● **Exercise details**: The listing below is to be reproduced in full, exactly as given.

● **Record extracts**:
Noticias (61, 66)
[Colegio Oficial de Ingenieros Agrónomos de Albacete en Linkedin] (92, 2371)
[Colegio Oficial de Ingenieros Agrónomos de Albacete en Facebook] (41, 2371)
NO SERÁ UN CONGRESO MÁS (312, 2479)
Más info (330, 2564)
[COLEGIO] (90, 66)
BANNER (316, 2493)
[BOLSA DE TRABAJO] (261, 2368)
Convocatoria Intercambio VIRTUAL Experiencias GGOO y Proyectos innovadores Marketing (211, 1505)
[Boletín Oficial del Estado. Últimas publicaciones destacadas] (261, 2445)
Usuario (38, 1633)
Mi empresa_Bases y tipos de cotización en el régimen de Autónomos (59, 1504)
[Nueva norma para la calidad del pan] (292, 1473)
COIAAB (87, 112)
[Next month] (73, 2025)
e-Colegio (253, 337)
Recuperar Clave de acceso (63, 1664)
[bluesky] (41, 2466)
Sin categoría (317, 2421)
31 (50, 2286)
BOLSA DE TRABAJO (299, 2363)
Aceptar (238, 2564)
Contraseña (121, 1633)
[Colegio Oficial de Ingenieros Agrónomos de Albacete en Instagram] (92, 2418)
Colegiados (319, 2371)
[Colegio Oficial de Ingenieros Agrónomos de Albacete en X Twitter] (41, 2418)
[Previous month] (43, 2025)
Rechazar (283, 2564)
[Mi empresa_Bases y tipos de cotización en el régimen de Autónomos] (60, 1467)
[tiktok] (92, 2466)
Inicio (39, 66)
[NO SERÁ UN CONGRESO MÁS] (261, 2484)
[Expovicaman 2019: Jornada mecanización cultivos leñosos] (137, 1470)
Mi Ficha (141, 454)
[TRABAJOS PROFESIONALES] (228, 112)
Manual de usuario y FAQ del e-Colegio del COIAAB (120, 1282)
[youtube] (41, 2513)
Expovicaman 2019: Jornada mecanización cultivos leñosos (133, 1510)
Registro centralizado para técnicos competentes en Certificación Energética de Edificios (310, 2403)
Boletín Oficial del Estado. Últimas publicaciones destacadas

● **Completed task**:
Noticias (61, 66)
[Colegio Oficial de Ingenieros Agrónomos de Albacete en Linkedin] (92, 2371)
[Colegio Oficial de Ingenieros Agrónomos de Albacete en Facebook] (41, 2371)
NO SERÁ UN CONGRESO MÁS (312, 2479)
Más info (330, 2564)
[COLEGIO] (90, 66)
BANNER (316, 2493)
[BOLSA DE TRABAJO] (261, 2368)
Convocatoria Intercambio VIRTUAL Experiencias GGOO y Proyectos innovadores Marketing (211, 1505)
[Boletín Oficial del Estado. Últimas publicaciones destacadas] (261, 2445)
Usuario (38, 1633)
Mi empresa_Bases y tipos de cotización en el régimen de Autónomos (59, 1504)
[Nueva norma para la calidad del pan] (292, 1473)
COIAAB (87, 112)
[Next month] (73, 2025)
e-Colegio (253, 337)
Recuperar Clave de acceso (63, 1664)
[bluesky] (41, 2466)
Sin categoría (317, 2421)
31 (50, 2286)
BOLSA DE TRABAJO (299, 2363)
Aceptar (238, 2564)
Contraseña (121, 1633)
[Colegio Oficial de Ingenieros Agrónomos de Albacete en Instagram] (92, 2418)
Colegiados (319, 2371)
[Colegio Oficial de Ingenieros Agrónomos de Albacete en X Twitter] (41, 2418)
[Previous month] (43, 2025)
Rechazar (283, 2564)
[Mi empresa_Bases y tipos de cotización en el régimen de Autónomos] (60, 1467)
[tiktok] (92, 2466)
Inicio (39, 66)
[NO SERÁ UN CONGRESO MÁS] (261, 2484)
[Expovicaman 2019: Jornada mecanización cultivos leñosos] (137, 1470)
Mi Ficha (141, 454)
[TRABAJOS PROFESIONALES] (228, 112)
Manual de usuario y FAQ del e-Colegio del COIAAB (120, 1282)
[youtube] (41, 2513)
Expovicaman 2019: Jornada mecanización cultivos leñosos (133, 1510)
Registro centralizado para técnicos competentes en Certificación Energética de Edificios (310, 2403)
Boletín Oficial del Estado. Últimas publicaciones destacadas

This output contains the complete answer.